* Task brief
Format every line of the records as a JSON list of strings, one string per line, leaving out blank lines.

+ + + + + + +

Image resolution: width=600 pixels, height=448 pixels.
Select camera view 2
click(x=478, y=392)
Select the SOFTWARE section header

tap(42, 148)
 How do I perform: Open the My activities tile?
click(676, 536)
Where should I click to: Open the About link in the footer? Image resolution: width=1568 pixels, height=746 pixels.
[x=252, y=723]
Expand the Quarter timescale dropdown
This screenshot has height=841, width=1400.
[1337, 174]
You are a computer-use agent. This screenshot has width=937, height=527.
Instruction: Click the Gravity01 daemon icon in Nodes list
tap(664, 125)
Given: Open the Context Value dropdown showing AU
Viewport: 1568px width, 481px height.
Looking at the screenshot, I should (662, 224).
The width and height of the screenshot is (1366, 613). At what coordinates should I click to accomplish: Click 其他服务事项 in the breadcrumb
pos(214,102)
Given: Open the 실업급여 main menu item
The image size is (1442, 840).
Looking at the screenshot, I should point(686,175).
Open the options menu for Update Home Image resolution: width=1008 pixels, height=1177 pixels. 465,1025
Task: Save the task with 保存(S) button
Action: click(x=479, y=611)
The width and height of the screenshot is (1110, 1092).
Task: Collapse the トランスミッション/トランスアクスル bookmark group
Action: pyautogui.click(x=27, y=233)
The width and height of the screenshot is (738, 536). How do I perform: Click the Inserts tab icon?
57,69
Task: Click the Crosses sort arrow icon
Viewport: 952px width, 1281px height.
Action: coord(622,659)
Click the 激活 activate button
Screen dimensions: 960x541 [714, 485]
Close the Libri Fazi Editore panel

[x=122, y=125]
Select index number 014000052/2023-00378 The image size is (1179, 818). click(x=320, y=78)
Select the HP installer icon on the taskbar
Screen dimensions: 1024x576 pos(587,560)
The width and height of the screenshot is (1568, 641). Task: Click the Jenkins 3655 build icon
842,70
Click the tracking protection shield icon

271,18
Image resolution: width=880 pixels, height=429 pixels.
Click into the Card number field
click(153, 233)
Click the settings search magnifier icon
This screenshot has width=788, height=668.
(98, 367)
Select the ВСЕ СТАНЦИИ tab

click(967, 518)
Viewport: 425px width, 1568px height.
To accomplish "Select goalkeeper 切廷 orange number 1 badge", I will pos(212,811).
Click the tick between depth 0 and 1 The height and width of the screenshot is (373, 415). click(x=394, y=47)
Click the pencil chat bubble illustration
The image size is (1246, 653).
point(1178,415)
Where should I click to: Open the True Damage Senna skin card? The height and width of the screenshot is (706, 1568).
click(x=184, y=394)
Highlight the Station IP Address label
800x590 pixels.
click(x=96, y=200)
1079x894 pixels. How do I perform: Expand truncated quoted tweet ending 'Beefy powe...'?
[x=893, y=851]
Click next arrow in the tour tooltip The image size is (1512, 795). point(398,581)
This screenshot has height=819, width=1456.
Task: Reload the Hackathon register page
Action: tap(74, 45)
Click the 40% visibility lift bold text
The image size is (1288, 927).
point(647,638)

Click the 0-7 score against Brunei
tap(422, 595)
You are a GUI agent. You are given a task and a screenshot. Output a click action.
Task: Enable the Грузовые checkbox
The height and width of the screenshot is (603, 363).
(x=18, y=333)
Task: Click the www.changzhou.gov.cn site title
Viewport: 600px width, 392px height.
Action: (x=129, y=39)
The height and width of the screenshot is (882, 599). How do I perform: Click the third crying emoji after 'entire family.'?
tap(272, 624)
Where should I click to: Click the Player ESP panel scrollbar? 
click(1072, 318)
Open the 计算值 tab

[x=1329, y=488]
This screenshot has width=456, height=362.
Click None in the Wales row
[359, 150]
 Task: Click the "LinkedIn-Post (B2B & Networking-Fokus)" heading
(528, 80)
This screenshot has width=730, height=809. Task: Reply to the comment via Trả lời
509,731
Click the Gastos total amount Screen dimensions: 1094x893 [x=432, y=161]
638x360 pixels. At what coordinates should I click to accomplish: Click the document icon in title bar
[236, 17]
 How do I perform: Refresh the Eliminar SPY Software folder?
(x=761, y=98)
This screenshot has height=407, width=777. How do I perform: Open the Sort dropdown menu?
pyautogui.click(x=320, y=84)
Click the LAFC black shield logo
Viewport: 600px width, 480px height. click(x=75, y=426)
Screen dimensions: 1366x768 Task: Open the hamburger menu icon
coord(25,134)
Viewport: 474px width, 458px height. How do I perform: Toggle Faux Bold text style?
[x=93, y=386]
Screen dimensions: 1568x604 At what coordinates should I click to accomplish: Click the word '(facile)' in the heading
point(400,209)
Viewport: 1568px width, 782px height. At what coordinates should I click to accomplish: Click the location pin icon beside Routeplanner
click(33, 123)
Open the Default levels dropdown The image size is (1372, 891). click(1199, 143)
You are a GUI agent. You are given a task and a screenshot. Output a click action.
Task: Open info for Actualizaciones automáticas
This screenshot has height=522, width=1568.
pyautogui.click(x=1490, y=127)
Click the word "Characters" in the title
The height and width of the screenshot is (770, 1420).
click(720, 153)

+ + + + + + +

* The completed task
[
  "Image resolution: width=600 pixels, height=448 pixels.",
  "Select camera view 2",
  "click(x=478, y=392)",
  "Select the SOFTWARE section header",
  "tap(42, 148)",
  " How do I perform: Open the My activities tile?",
  "click(676, 536)",
  "Where should I click to: Open the About link in the footer? Image resolution: width=1568 pixels, height=746 pixels.",
  "[x=252, y=723]",
  "Expand the Quarter timescale dropdown",
  "This screenshot has height=841, width=1400.",
  "[1337, 174]",
  "You are a computer-use agent. This screenshot has width=937, height=527.",
  "Instruction: Click the Gravity01 daemon icon in Nodes list",
  "tap(664, 125)",
  "Given: Open the Context Value dropdown showing AU",
  "Viewport: 1568px width, 481px height.",
  "Looking at the screenshot, I should (662, 224).",
  "The width and height of the screenshot is (1366, 613). At what coordinates should I click to accomplish: Click 其他服务事项 in the breadcrumb",
  "pos(214,102)",
  "Given: Open the 실업급여 main menu item",
  "The image size is (1442, 840).",
  "Looking at the screenshot, I should point(686,175).",
  "Open the options menu for Update Home Image resolution: width=1008 pixels, height=1177 pixels. 465,1025",
  "Task: Save the task with 保存(S) button",
  "Action: click(x=479, y=611)",
  "The width and height of the screenshot is (1110, 1092).",
  "Task: Collapse the トランスミッション/トランスアクスル bookmark group",
  "Action: pyautogui.click(x=27, y=233)",
  "The width and height of the screenshot is (738, 536). How do I perform: Click the Inserts tab icon?",
  "57,69",
  "Task: Click the Crosses sort arrow icon",
  "Viewport: 952px width, 1281px height.",
  "Action: coord(622,659)",
  "Click the 激活 activate button",
  "Screen dimensions: 960x541 [714, 485]",
  "Close the Libri Fazi Editore panel",
  "[x=122, y=125]",
  "Select index number 014000052/2023-00378 The image size is (1179, 818). click(x=320, y=78)",
  "Select the HP installer icon on the taskbar",
  "Screen dimensions: 1024x576 pos(587,560)",
  "The width and height of the screenshot is (1568, 641). Task: Click the Jenkins 3655 build icon",
  "842,70",
  "Click the tracking protection shield icon",
  "271,18",
  "Image resolution: width=880 pixels, height=429 pixels.",
  "Click into the Card number field",
  "click(153, 233)",
  "Click the settings search magnifier icon",
  "This screenshot has width=788, height=668.",
  "(98, 367)",
  "Select the ВСЕ СТАНЦИИ tab",
  "click(967, 518)",
  "Viewport: 425px width, 1568px height.",
  "To accomplish \"Select goalkeeper 切廷 orange number 1 badge\", I will pos(212,811).",
  "Click the tick between depth 0 and 1 The height and width of the screenshot is (373, 415). click(x=394, y=47)",
  "Click the pencil chat bubble illustration",
  "The image size is (1246, 653).",
  "point(1178,415)",
  "Where should I click to: Open the True Damage Senna skin card? The height and width of the screenshot is (706, 1568).",
  "click(x=184, y=394)",
  "Highlight the Station IP Address label",
  "800x590 pixels.",
  "click(x=96, y=200)",
  "1079x894 pixels. How do I perform: Expand truncated quoted tweet ending 'Beefy powe...'?",
  "[x=893, y=851]",
  "Click next arrow in the tour tooltip The image size is (1512, 795). point(398,581)",
  "This screenshot has height=819, width=1456.",
  "Task: Reload the Hackathon register page",
  "Action: tap(74, 45)",
  "Click the 40% visibility lift bold text",
  "The image size is (1288, 927).",
  "point(647,638)",
  "Click the 0-7 score against Brunei",
  "tap(422, 595)",
  "You are a GUI agent. You are given a task and a screenshot. Output a click action.",
  "Task: Enable the Грузовые checkbox",
  "The height and width of the screenshot is (603, 363).",
  "(x=18, y=333)",
  "Task: Click the www.changzhou.gov.cn site title",
  "Viewport: 600px width, 392px height.",
  "Action: (x=129, y=39)",
  "The height and width of the screenshot is (882, 599). How do I perform: Click the third crying emoji after 'entire family.'?",
  "tap(272, 624)",
  "Where should I click to: Click the Player ESP panel scrollbar? ",
  "click(1072, 318)",
  "Open the 计算值 tab",
  "[x=1329, y=488]",
  "This screenshot has width=456, height=362.",
  "Click None in the Wales row",
  "[359, 150]",
  " Task: Click the \"LinkedIn-Post (B2B & Networking-Fokus)\" heading",
  "(528, 80)",
  "This screenshot has width=730, height=809. Task: Reply to the comment via Trả lời",
  "509,731",
  "Click the Gastos total amount Screen dimensions: 1094x893 [x=432, y=161]",
  "638x360 pixels. At what coordinates should I click to accomplish: Click the document icon in title bar",
  "[236, 17]",
  " How do I perform: Refresh the Eliminar SPY Software folder?",
  "(x=761, y=98)",
  "This screenshot has height=407, width=777. How do I perform: Open the Sort dropdown menu?",
  "pyautogui.click(x=320, y=84)",
  "Click the LAFC black shield logo",
  "Viewport: 600px width, 480px height. click(x=75, y=426)",
  "Screen dimensions: 1366x768 Task: Open the hamburger menu icon",
  "coord(25,134)",
  "Viewport: 474px width, 458px height. How do I perform: Toggle Faux Bold text style?",
  "[x=93, y=386]",
  "Screen dimensions: 1568x604 At what coordinates should I click to accomplish: Click the word '(facile)' in the heading",
  "point(400,209)",
  "Viewport: 1568px width, 782px height. At what coordinates should I click to accomplish: Click the location pin icon beside Routeplanner",
  "click(33, 123)",
  "Open the Default levels dropdown The image size is (1372, 891). click(1199, 143)",
  "You are a GUI agent. You are given a task and a screenshot. Output a click action.",
  "Task: Open info for Actualizaciones automáticas",
  "This screenshot has height=522, width=1568.",
  "pyautogui.click(x=1490, y=127)",
  "Click the word \"Characters\" in the title",
  "The height and width of the screenshot is (770, 1420).",
  "click(720, 153)"
]